Александра Павловна смутилась на мгновение, но тотчас же усмехнулась.
— Помилуйте, — начала она, — какие у вас всегда странные мысли! Наталья еще ребенок; да, наконец, если б что-нибудь и было, неужели вы думаете, что Дарья Михайловна…
— Дарья Михайловна, во-первых, эгоистка и живет для себя; а во-вторых, она так уверена в своем уменье воспитывать детей, что ей и в голову не приходит беспокоиться о них. Фи! как можно! одно мановенье, один величественный взгляд — и все пойдет как по ниточке. Вот что думает эта барыня, которая и меценаткой себя воображает, и умницей, и бог знает чем, а на деле она больше ничего, как светская старушонка. А Наталья не ребенок; она, поверьте, чаще и глубже размышляет, чем мы с вами. И надобно же, чтобы эдакая честная, страстная и горячая натура наткнулась на такого актера, на такую кокетку! Впрочем, и это в порядке вещей.
— Кокетка! Это вы его называете кокеткой?
— Конечно, его… Ну, скажите сами, Александра Павловна, что за роль его у Дарьи Михайловны? Быть идолом, оракулом в доме, вмешиваться в распоряжения, в семейные сплетни и дрязги — неужели это достойно мужчины?
Александра Павловна с изумлением посмотрела Лежневу в лицо.
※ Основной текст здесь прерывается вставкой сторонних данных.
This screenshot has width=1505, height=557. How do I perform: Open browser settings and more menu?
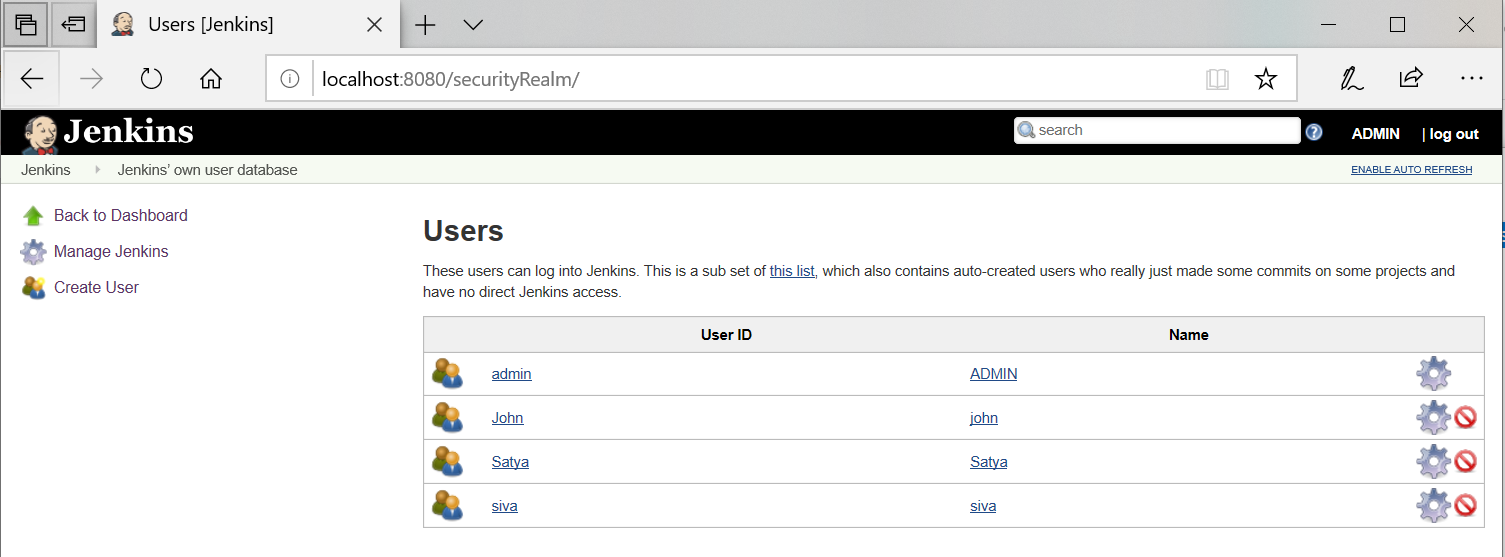coord(1471,78)
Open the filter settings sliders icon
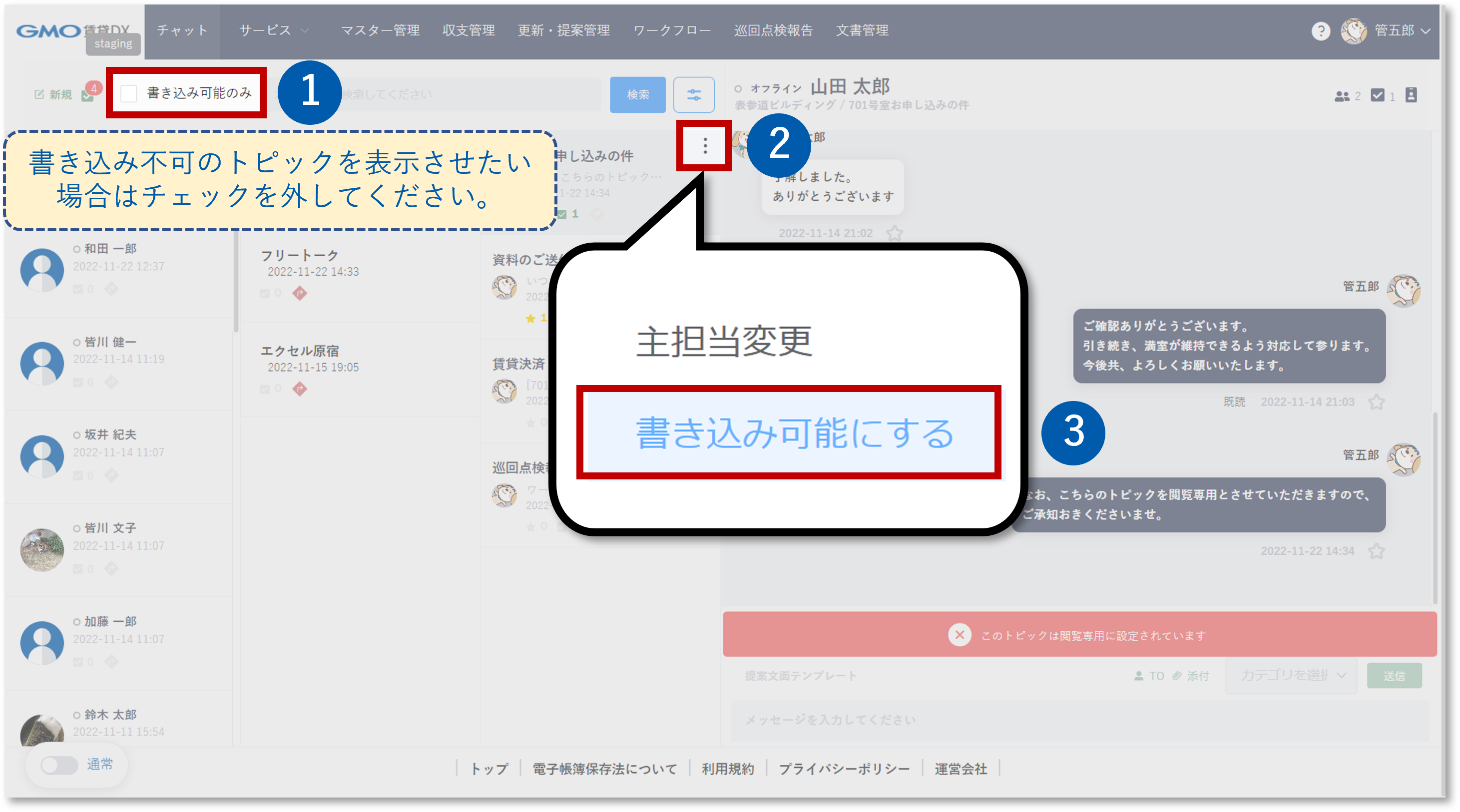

— Я не узнаю вас, Михайло Михайлыч, — проговорила она. — Вы покраснели, вы пришли в волнение. Право, тут что-нибудь должно скрываться другое…
— Ну, так и есть! Ты говоришь женщине дело, по убеждению; а она до тех пор не успокоится, пока не придумает какой-нибудь мелкой, посторонней причины, заставляющей тебя говорить именно так, а не иначе.
Александра Павловна рассердилась.
— Браво, мосьё Лежнев! вы начинаете преследовать женщин не хуже г. Пигасова; но, воля ваша, как вы ни проницательны, все-таки мне трудно поверить, чтобы вы в такое короткое время могли всех и все понять. Мне кажется, вы ошибаетесь. По-вашему, Рудин — Тартюф какой-то.